Debra Roby (http://astitchintime.blogspot.com). I can be there either time, but would prefer the earlier.

I am being regularly stricken by the observation that when a comment is made by "them".. and my feeling is one of being excluded... the negatives emotions I experience will color the rest of the conversation on my end. This was brought up by Dennis for the last call. I've been dealing with concept all day today, so that might be the reason it's on my mind. Nobody intended to sound exclusionary.. but they wrote without a more careful examination of their words. What are the rules for public communication? Well, there aren't any, really, but what should be advocated if anything?

And Bill, from a wiki-novice this is so easy to use. Thank you for setting this up. I'm feeling rather geeky!!

Please note: I've changed my email. debroby@sbcglobal.net.

Dennis Hamilton (http://orcmid.com/blog) also prefers the earlier time and is happy to be able to participate once again.

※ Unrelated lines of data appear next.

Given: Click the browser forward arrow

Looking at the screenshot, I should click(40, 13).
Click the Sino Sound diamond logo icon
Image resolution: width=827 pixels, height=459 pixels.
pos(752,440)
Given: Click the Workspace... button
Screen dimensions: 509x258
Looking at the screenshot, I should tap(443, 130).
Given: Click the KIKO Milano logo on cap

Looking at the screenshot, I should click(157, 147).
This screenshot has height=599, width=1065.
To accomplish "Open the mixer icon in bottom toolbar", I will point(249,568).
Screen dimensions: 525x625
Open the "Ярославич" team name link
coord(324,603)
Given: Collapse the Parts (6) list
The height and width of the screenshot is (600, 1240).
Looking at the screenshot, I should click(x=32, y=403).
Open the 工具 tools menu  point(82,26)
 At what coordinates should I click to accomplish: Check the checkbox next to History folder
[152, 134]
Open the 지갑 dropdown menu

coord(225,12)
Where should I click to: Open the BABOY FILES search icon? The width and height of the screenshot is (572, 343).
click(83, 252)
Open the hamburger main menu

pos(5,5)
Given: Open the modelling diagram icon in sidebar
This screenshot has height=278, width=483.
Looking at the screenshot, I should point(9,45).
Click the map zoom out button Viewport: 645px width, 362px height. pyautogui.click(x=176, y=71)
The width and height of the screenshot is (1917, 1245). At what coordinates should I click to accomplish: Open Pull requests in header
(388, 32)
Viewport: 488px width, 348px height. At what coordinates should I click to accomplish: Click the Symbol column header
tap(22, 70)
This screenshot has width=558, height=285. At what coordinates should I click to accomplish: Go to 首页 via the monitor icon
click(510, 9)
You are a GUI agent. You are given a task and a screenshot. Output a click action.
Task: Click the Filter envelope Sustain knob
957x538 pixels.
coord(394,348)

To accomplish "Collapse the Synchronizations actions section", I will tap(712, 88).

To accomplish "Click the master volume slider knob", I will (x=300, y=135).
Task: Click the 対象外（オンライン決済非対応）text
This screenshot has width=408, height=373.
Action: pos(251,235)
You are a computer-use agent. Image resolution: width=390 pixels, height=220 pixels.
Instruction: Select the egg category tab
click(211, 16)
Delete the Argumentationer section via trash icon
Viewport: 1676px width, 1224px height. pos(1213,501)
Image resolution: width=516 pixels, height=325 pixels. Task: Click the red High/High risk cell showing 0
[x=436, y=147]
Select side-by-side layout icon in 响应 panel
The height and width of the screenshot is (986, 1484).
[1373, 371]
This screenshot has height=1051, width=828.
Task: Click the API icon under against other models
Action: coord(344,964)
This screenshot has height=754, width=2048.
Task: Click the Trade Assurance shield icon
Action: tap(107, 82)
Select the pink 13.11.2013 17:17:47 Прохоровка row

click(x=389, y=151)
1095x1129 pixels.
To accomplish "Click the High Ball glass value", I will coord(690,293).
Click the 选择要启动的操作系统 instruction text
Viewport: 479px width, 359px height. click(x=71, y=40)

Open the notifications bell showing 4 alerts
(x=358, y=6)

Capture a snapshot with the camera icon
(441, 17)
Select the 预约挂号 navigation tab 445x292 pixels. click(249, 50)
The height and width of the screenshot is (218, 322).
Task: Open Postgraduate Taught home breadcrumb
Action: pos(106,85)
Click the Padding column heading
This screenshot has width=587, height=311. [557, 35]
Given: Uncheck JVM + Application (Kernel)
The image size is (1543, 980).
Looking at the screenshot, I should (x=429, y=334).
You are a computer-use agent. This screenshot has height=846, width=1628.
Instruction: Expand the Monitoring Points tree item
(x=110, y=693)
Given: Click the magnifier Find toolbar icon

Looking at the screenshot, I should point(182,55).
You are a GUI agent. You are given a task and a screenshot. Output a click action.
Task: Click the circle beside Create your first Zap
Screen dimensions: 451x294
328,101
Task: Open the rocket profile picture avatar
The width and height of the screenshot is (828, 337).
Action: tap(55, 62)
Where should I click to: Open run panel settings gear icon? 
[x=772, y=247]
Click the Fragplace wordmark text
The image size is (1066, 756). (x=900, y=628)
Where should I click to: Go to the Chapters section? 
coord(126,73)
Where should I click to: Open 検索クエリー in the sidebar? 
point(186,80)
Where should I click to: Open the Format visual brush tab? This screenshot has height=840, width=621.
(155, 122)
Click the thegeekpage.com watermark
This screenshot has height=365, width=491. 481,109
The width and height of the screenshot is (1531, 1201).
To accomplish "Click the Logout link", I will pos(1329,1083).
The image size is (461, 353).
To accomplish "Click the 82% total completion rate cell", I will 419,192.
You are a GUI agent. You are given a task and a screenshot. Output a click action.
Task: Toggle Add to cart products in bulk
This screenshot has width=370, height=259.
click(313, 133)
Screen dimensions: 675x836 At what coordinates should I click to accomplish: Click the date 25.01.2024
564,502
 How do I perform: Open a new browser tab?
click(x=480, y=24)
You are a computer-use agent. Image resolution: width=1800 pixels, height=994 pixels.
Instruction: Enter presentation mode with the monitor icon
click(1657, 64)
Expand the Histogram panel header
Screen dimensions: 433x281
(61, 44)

  • For those who haven't noticed yet, once you go through the trouble to go through the Preferences and magical incantation stuff, the Wiki will store a cookie on your machine and you will be automatically recognized (and authorized to edit) on return visits. I just went through that because I'm operating on a new computer and I observed it doing that.
  • There's some conversation about finding a better way to have recorded conversations other than the e-mail exchanges we are using, such as the ones right now on fixing the time and date for call 4. I think this is a good place though not so nice as a shared blog or something that gives us our own copies. (I can save these pages to my computer, but that doesn't let me know about more-recent changes.)
  • I am having an archetypical system-incoherence experience right now, struggling to get a message to David Wilcox to let him know that, thanks to the way a spam filter works at his end, I can't get a message through to him. I've wasted a good 40 minutes fussing with that and you can't imagine how pissy I am getting with it. I know it's not David, it's some geek who created a system that unilaterally makes bounce determinations and doesn't let the intended recipient know anything about what happened, or not anything useful -- I have no idea what indications David gets. Normally, after a few tries like this I shrug and walk away. That's an interesting thing about what strike people as barriers to participation -- sort of denial of engagement at the front door -- and that, unfortunately, is something that people may be clueless about. And I do mean clueless. I've been engaged in working through these in places where it is pretty clear that the intended recipients don't care. Grumble, mumble, grumble more. I suppose there's an anti-pattern in here and it would be great to find a humorous archetypical image for it. All that comes to mind is "Have you heard the one about the guy with the banana in his ear? ... "
  • If we could get decent, full-content RSS feeds off of wiki pages, that would be cool. I've commented about that elsewhere. David, if your wiki-bliki-content-management thingie will do that, I will move heaven and earth to use it in collaborative settings of mine.
  • Have you noticed that an upset brings every previous upset like it careening out of the past and into the present moment of anguish and frustration? Right now, not only am I pissed at the spam filter near David, I am upset at the IT department of the University of Liverpool, Blogger and Google, the IT school at RIT (sorry Liz Lawley), and whoever put up perimeter filters at a few other campus organizations. It's interesting where I run into this cluelessness. Then I make myself even more cranky over that.
  • Raymond Chen has posted a nice anecdotal account of how us/them was dealt with at his workplace in bygone days, though the beer continues.

Random Nancy Thoughts

  • As this project is taking up a little life of it's own, maybe we should spend a bit of this week's call on process - tools, our agreements with each other, next steps
  • I personally would love to see others in the group take responsibility for organizing a call. Pick a leader, they suss out the topic, set the date and time and facilitate the call. I don't see this as something that Bill and I "own"... nor do I have enough personal bandwidth to support it on an ongoing basis, but I do from a community/collaboration basis, make sense?